Borel functional calculus

The limited Borel functional calculus is a tool for the study of von Neumann algebras.

This functional calculus is an extension of the well known from the theory of C *-algebras continuous functional calculus for bounded Borel functions. This extension of the functional calculus is not possible in general C *-algebras, one has to restrict it to the smaller class of von Neumann algebras.

Construction

Considering a limited, monotonically increasing sequence of continuous real-valued function defined on the spectrum of a normal member of a von Neumann - algebra ( Hilbert space ), then the point-wise limit again is not continuous in general. In the consequence is being formed with the continuous functional calculus, a limited and monotonically increasing ( for location see Positive Operator) sequence of self-adjoint operators, from which one can show that it converges in the strong operator topology. Since von Neumann algebras are precisely the closed in strong operator topology sub -C *-algebras with unit element of, this limit is again.

Is a sequence of continuous real-valued functions other, the pointwise converges monotonically, as one can show that the limits correspond to and. Therefore, it is natural to denote this limit by.

Is the limit function even continuous, then by the theorem of Dini is uniform convergence before, and you realize that just whatever was set with the steady functional calculus is compatible. A continuation of this idea leads to the so-called bounded Borel functional calculus ( or just Borel calculus ).
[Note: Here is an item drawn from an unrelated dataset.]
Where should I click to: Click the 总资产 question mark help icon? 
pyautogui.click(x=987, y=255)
The limited Borel calculus

Is a normal element of a von Neumann algebra and denotes the algebra of so applies to defined Borel functions:

• There is exactly one * - homomorphism with, and the following continuity property: real-valued functions converges the result pointwise monotonically in, so is the supremum of the von Neumann algebra.
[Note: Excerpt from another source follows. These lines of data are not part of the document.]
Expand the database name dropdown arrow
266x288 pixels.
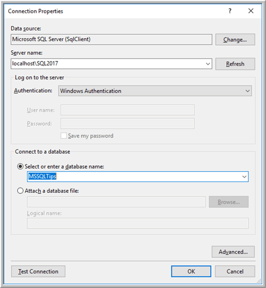coord(244,177)
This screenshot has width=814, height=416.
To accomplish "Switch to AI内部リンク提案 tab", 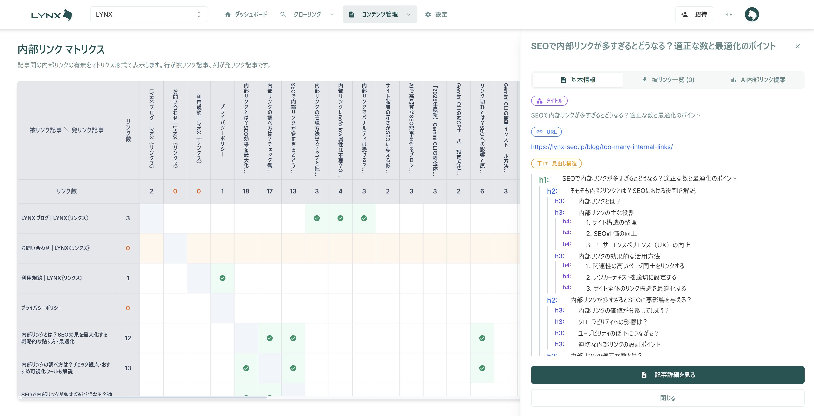I will point(758,80).
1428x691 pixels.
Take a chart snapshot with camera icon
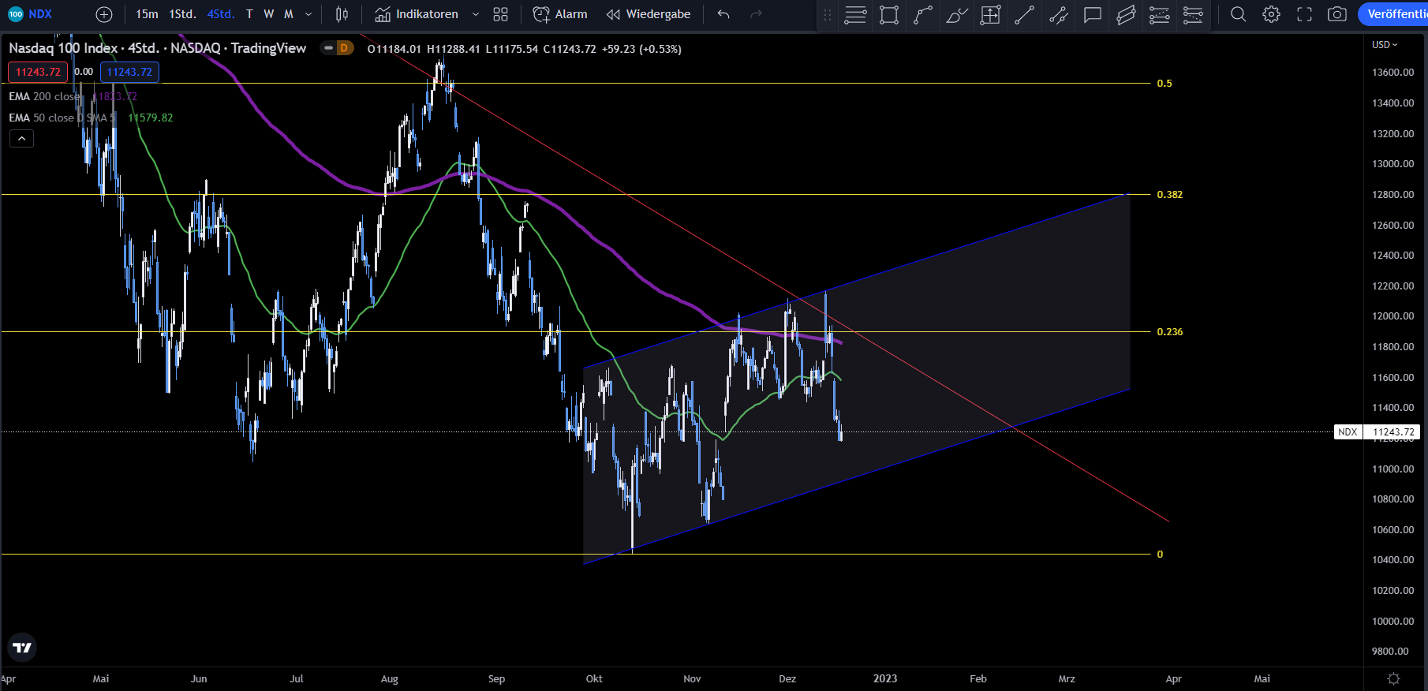[1337, 14]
It uses the suggestive notation. Following can be shown:

• Apply the formulas for all.
• For each.
• If and so true.
• For everyone.
• The restriction to the algebra of continuous functions is continuous functional calculus.

A spectral mapping theorem can not apply because the image of the spectrum is not compactly under a Borel function in general.

This functional calculus Borel limited functions is closely related to the spectral theorem. Is about self-adjoint, then the corresponding spectral function, wherein the characteristic function indicated.

Applications

As an application should only be noted that this functional calculus leads to the construction of many projections in von Neumann algebras. Is a Borel set and refers to the corresponding characteristic function, the following applies. Therefore, that is orthogonal to a.

Since continuous functions can be uniformly approximated by simple functions, one sees using the functional calculus that each element of a von Neumann algebra is a norm limit of linear combinations of orthogonal projections from. In this sense there is in von Neumann algebras are very many projections. Thus the von Neumann theory differs significantly from the theory of C * - algebras. The C * - algebra of continuous functions on the interval [ 0,1] is the only projections of the 0 - and 1- function, and so that as little as possible projections.

This richness of projections is one of the main starting points of the theory of von Neumann algebras, the factors are classified, for example, according to the structure of their projection associations.